(Stored items)
- Opening Delimiter -
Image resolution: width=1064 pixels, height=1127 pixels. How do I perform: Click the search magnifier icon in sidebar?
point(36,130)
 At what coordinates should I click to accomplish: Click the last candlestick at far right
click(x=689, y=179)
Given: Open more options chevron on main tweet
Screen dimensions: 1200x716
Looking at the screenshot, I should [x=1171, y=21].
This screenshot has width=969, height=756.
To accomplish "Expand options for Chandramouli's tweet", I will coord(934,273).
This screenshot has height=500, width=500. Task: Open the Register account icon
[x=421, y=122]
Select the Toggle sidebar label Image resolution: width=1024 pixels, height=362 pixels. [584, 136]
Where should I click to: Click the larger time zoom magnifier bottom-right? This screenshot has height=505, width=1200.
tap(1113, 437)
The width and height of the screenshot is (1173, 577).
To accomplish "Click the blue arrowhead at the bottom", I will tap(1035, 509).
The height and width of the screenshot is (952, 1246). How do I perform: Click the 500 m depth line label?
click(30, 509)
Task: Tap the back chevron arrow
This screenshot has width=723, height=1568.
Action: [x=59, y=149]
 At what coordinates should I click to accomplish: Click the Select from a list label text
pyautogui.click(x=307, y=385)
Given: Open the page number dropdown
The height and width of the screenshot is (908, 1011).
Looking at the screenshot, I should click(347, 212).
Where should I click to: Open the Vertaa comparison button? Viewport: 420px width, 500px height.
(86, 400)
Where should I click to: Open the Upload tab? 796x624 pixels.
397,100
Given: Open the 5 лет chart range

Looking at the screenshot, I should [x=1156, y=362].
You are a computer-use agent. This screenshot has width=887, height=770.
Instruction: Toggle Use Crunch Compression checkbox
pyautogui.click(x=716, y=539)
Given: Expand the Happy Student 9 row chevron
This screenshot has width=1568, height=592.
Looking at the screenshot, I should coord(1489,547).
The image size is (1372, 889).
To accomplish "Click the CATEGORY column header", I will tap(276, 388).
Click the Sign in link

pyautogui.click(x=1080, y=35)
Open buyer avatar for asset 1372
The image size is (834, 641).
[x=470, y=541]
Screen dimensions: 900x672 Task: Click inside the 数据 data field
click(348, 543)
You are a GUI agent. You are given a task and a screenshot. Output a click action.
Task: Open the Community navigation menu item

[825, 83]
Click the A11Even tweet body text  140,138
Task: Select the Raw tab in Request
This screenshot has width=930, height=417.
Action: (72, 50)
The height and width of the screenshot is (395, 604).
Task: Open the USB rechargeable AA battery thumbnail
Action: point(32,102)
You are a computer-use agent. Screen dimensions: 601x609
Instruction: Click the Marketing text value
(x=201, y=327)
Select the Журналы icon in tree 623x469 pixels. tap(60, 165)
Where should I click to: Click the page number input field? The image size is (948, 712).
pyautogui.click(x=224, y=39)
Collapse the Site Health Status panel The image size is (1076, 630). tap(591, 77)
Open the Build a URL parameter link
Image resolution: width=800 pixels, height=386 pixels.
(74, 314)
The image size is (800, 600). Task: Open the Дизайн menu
- Closing Delimiter -
**REQUIRED ACTION:** Could you state how many lines of the entries contain the word "agent"? Only the number is wanted.

**ANSWER:** 3